My Lords, on the Answer given by the noble Earl to the noble Baroness, Lady Afshar, it is true that the creative industries are doing very well just now. However, she made a serious point about whether they will do so in the future. Does he agree that the problem about them not being included in the EBacc is that there is a systematic erosion of their status in education and that, over time, the implication grows that they are not important and will not lead to good jobs? This is fundamentally untrue and unhelpful. Will he talk to his colleagues in the Department for Education to see whether that can be changed?
My Lords, the DCMS and the Department for Education liaise on all these matters, particularly in relation to music. I should add that, between 2012 and 2016, the Department for Education invested £246 million in a network of music education hubs. These hubs have a number of roles, including ensuring that all children have the opportunity to learn to play a musical instrument.
Does the Minister agree that there cannot be much wrong with the creative industries in the United Kingdom if they can produce anything that will be missed as much as “War and Peace” on the BBC over the past few weeks? I am mourning it already—I do not know what I am going to do with Sunday nights. The growth of the creative industries in this country through the recession and so on is a testimony to successive Governments’ policies in respect of the creative industries. Does the Minister agree that the best thing the Government can do is to leave well alone?
My Lords, does the noble Earl accept that the creative industries make a massive economic contribution to these islands? The cuts that may be affecting them may emanate from local government, but the benefit of the economic input does not come to local government. Can central government find some way of ensuring that we do not lose out on the creative arts and the economic benefit that they bring to these islands?
My Lords, I do not agree with the noble Lord that we are losing out on creative arts, but I can tell him about examples of our funding, such as creative content tax relief. The noble Lord is no doubt aware of that. BIS, DCMS and UKTI offer access to finance, skills and export funding programmes.
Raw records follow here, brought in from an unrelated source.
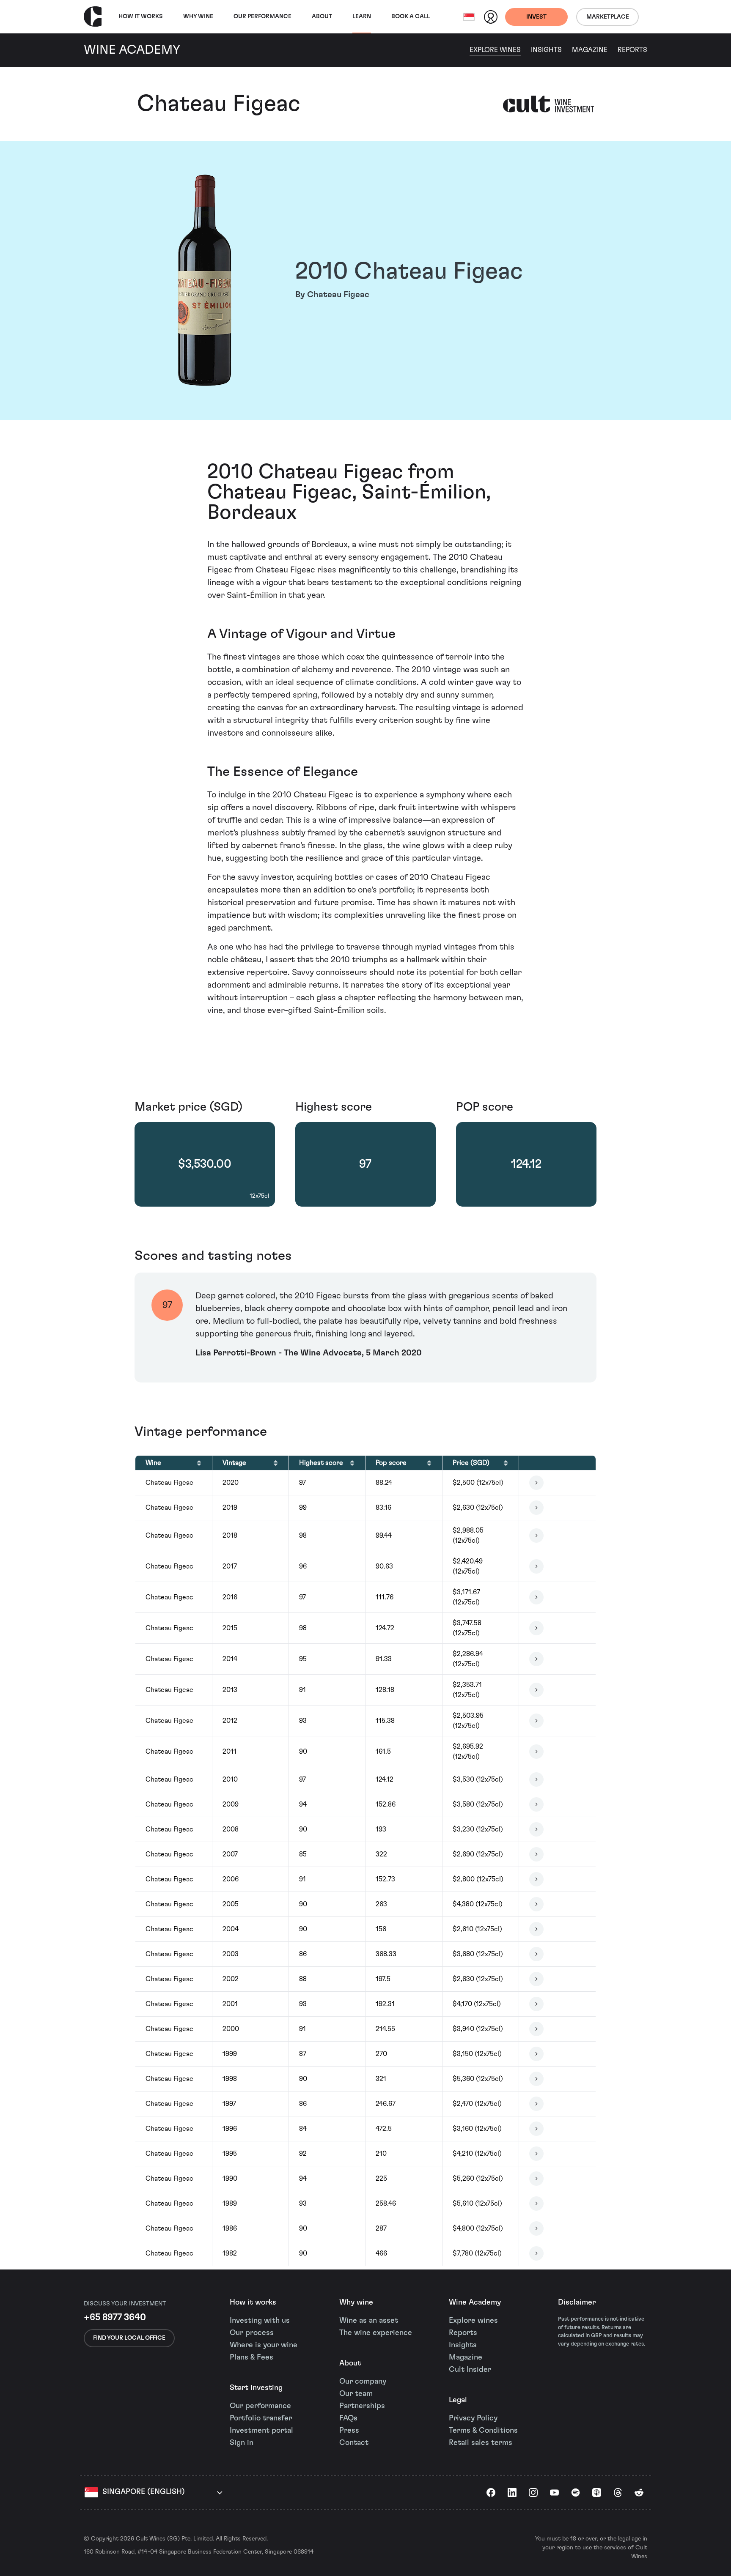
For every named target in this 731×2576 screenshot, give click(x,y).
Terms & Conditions (483, 2430)
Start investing (256, 2388)
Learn (361, 16)
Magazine (589, 50)
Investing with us (260, 2320)
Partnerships (362, 2406)
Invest (536, 17)
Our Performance (262, 16)
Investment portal (261, 2430)
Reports (632, 50)
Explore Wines (495, 50)
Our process (252, 2333)
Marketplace (607, 17)
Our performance (260, 2406)
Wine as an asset (368, 2320)
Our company (362, 2381)
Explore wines (473, 2320)
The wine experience (375, 2333)
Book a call (410, 16)
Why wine (198, 16)
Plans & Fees (251, 2357)
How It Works (140, 16)
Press (349, 2430)
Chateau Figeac (218, 104)
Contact (353, 2443)
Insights (546, 50)
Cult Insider (470, 2369)
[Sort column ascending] (199, 1463)
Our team (356, 2394)
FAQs (348, 2418)
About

Then there is funding via arm’s-length bodies and other organisations, such as the British Film Institute, Arts Council England and Innovate UK.
My Lords, the Enterprise Bill introduces an apprenticeship levy and the Government have said that they recognise the need to discuss with the creative industries how to increase their apprenticeship levels without destroying the four voluntary levies currently run very successfully by Creative Skillset. What progress is being made on these discussions? Will the Minister reassure the industry that it is the Government’s intention to ensure that the apprenticeship levy is aligned with the current voluntary levies so as to protect the skills investment fund?
My Lords, the noble Lord, Lord Stevenson, asked about the apprenticeship levy in relation to this department. The levy will put apprenticeship funding in the hands of employers, encouraging them to invest in their apprentices and take on more. It will be collected by HMRC at a rate of 0.5% of an employer’s pay bill via monthly pay. In addition, the noble Lord mentioned the SIF, which is another way in which we have been developing training throughout the United Kingdom.